实际上我们在使用Wireshark捕获数据之前，要选择捕获接口，最常见的就是自己电脑的某一块网卡。那我的电脑为例，现在连接了网线（以太网），但也支持Wlan和其他的一些网络接口，所以才需要我们做选择。稍微留意的话可以看到这个界面上还有“输出”和“选项”这两个功能，这个实际上是为了解决我们长时间抓包所需。因为Wireshark上抓的包会保存在内存中，如果你想抓好几个小时，你电脑会撑不住的，所以我们可以通过这两个选项将一定大小的包自动保存，不至于使整个文件过大。



2.3、设置捕获过滤器

在上文的图片中可以看到，再开始抓包前不止是选择捕获接口，也可以设置捕获过滤器。需要和之后会提到的显示过滤器相区分开，如果设置了捕获过滤器，一些特定的报文就会被过滤掉，如果过滤条件设置有误就需要重新抓包。
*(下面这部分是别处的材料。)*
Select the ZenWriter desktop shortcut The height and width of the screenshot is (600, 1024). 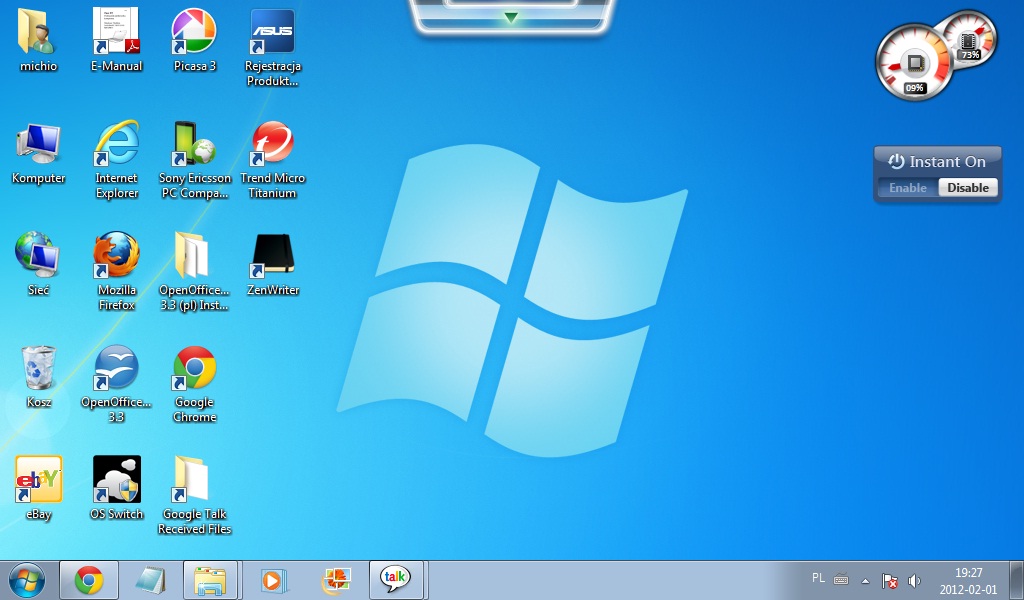[x=273, y=256]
所以通常可以不设置捕获过滤器而是使用显示过滤器来显示对应的报文，但相对来说后一种操作报文会更大。



2.3.1捕获单个IP地址数据

IP地址为网络上每一台主机设置了一个逻辑地址来唯一标识，可以使用以下命令设置捕获过滤器：

·host 192.168.1.100：捕获到达/源于192.168.1.100地址的报文；

·host 1234:4321::04e3：捕获来自/源于这个IPv6地址1234:4321::04e3的数据；

·not host 192.168.1.100：捕获除了到达/来自192.168.1.100以外的报文；

·src 192.168.1.100：捕获来自192.168.1.100的报文；

·dst 192.168.1.100：捕获到达192.168.1.100的报文；

·host 192.168.1.100 or 192.168.1.111：捕获来自/到达192.168.1.100和192.168.1.111的数据；

host www.baidu.com：捕获解析来自百度网站的交互数据；



2.3.1捕获单个IP地址数据

·net 192.168.0.0/24：捕获到达/来自192.168.0.0网络中的任何主机数据，也可以写成net 192.168.0.0 mask 255.255.255.0；

·ip6 net 1234:4321::/64：捕获到达/来自1234:4321::这个地址的任何主机数据；

·not dst net 192.168.0.0/24：捕获除目的地址是192.168.0.0网段外的任何数据；

·dst net 192.168.0.0/24：捕获到达192.168.0.0网段的数据；

·src net 192.168.0.0/24：捕获来自192.168.0.0网段的数据；



2.3.2捕获广播或是组播地址

当IP地址全为1时即为广播地址，目的地址为广播时会向整个局域网内传输数据；组播在IPv4中被称作为D类地址，范围为224.0.0.0-239.255.255.255。

·ip broadcast：捕获广播地址数据；

·ip muliticast：捕获组播的数据；



2.3.3捕获MAC地址

·ether host 00:01:02:03:04:05：捕获到达/来自00:01:02:03:04:05此主机的数据；

·ether src 00:01:02:03:04:05：捕获来自00:01:02:03:04:05的数据；

·ether dst 00:01:02:03:04:05：捕获到达00:01:02:03:04:05的数据；

not ether host 00:01:02:03:04:05：捕获不是到达/来自00:01:02:03:04:05的数据；



2.3.4捕获基于端口号的数据

大部分协议和程序都有自己的端口号，可以通过抓取特定端口号来过滤这些数据。

·port 53：捕获到达/来自53端口的数据（DNS）；

·not port 53：捕获除了53端口外的数据；

·port 80：捕获经过80端口的数据（http协议）；

·udp port 67：捕获经过67端口的udp数据（DHCP）；

·tcp port 21：捕获经过21端口的tcp数据（ftp协议）；

·portrange 1-80：捕获经过1-80端口的数据；

·tcp portrange 1-80：捕获经过1-80端口的tcp数据；



资料参考：《Wireshark数据包分析实战详解》



OK，这次就到这里，下次应该会着重介绍一下显示过滤器相关的使用技巧。本来说这篇文章上周末更新，后来也耽误了，看来，坚持一件事还真是挺难的，但不管怎么说，我会尽量保证每周更新一篇，可能是周三也可能是周五。